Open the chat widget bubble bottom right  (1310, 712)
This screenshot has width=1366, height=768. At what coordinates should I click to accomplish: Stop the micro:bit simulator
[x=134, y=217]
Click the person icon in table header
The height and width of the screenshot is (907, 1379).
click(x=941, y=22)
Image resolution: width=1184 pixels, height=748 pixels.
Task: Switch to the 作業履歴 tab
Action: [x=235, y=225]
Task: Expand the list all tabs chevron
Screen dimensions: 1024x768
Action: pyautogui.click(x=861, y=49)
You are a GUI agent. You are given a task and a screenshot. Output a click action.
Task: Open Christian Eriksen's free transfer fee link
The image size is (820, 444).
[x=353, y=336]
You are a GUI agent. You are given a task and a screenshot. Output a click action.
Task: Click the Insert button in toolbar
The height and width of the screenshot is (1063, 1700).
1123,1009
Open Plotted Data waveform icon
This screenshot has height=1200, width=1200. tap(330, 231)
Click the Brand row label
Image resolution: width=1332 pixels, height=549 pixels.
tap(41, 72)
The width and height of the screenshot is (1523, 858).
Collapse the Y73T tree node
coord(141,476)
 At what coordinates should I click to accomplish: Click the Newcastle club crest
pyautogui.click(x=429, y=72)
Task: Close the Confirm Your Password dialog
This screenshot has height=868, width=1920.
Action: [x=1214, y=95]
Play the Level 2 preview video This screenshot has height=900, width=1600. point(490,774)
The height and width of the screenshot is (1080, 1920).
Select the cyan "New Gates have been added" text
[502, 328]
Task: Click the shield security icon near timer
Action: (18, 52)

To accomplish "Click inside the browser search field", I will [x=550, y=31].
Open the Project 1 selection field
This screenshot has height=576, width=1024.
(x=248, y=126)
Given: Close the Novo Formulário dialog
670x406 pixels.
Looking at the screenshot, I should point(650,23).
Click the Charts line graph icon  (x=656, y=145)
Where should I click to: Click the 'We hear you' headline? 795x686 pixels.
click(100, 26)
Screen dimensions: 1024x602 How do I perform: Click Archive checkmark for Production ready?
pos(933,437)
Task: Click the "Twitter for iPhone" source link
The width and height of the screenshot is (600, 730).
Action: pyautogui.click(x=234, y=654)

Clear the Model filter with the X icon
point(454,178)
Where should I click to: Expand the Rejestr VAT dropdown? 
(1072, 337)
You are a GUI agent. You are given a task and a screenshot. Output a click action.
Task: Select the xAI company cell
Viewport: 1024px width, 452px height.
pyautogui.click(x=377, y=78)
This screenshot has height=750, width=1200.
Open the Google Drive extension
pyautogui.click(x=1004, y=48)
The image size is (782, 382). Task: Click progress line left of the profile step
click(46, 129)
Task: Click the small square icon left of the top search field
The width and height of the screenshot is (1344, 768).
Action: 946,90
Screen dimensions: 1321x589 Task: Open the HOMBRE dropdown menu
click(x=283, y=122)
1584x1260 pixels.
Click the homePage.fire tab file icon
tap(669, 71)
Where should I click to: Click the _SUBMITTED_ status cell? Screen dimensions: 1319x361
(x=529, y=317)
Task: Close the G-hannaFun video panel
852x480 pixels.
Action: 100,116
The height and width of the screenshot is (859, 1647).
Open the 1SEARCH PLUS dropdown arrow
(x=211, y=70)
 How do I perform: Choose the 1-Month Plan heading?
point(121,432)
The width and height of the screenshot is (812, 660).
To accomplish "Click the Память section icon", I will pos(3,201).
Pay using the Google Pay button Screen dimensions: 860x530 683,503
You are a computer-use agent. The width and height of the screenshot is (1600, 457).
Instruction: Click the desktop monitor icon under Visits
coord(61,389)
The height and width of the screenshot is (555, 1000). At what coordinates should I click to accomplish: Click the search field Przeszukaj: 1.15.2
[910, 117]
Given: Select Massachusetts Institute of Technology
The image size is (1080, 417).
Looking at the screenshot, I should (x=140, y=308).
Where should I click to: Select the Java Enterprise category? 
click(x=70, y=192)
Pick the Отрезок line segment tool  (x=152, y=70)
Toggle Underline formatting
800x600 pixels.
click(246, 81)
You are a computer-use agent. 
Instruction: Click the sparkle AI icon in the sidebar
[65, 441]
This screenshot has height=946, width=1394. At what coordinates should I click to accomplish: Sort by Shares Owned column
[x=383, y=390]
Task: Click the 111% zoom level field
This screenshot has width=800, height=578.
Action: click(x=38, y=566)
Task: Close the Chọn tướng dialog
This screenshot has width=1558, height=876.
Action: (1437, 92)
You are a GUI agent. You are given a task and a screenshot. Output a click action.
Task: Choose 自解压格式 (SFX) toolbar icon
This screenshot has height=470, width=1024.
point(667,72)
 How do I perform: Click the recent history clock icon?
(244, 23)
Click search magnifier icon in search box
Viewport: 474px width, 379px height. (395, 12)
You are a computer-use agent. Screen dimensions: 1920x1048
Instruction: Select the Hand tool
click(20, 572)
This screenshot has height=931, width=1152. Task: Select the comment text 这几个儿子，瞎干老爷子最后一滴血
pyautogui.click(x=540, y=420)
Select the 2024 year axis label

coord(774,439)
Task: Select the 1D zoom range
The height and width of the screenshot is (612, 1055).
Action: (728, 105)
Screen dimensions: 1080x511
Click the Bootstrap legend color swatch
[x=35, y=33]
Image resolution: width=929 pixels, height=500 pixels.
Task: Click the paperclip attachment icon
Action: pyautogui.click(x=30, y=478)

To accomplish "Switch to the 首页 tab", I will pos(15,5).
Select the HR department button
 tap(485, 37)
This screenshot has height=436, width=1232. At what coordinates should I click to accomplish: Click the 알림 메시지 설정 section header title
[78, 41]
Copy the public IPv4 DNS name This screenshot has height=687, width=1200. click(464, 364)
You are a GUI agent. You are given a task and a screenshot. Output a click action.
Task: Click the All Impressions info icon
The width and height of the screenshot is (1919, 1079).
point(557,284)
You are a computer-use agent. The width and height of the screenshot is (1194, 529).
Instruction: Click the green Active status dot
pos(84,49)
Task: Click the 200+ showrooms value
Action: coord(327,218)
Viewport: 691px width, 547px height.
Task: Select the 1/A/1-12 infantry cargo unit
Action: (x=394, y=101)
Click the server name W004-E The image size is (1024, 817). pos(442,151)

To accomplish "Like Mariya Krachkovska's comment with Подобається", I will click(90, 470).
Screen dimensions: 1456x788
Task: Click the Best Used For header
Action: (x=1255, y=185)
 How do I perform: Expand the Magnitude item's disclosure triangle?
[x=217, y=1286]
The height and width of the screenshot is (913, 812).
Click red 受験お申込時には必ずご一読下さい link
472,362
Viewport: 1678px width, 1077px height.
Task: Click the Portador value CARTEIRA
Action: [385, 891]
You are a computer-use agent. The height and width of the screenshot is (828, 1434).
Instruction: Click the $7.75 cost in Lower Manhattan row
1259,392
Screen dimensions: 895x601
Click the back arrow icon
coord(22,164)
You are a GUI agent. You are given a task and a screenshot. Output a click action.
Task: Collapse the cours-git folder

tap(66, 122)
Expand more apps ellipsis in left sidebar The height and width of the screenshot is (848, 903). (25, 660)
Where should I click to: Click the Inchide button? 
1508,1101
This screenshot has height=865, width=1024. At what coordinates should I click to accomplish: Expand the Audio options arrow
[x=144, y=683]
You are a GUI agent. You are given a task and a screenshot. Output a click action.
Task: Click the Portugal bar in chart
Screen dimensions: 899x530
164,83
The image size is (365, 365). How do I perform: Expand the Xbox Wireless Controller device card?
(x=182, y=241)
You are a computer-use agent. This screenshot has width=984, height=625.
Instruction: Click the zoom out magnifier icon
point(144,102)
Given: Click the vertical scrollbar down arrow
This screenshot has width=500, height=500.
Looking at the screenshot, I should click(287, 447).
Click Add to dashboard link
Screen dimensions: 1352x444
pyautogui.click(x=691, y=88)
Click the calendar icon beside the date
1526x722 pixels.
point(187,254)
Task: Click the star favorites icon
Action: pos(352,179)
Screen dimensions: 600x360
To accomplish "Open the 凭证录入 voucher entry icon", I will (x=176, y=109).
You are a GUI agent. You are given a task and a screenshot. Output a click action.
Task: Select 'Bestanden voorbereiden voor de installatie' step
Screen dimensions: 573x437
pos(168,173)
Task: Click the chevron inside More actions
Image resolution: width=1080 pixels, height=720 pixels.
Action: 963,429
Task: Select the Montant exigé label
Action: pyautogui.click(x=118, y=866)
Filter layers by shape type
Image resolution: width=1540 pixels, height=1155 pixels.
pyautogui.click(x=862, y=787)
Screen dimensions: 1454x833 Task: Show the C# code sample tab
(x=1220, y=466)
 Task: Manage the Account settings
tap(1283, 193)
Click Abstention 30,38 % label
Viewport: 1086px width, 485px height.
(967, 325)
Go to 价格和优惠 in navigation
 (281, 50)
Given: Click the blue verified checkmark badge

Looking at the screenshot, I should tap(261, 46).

....

Take every line above carrying "name" and return it.

Written response:
Copy the public IPv4 DNS name This screenshot has height=687, width=1200. click(464, 364)
Click the server name W004-E The image size is (1024, 817). pos(442,151)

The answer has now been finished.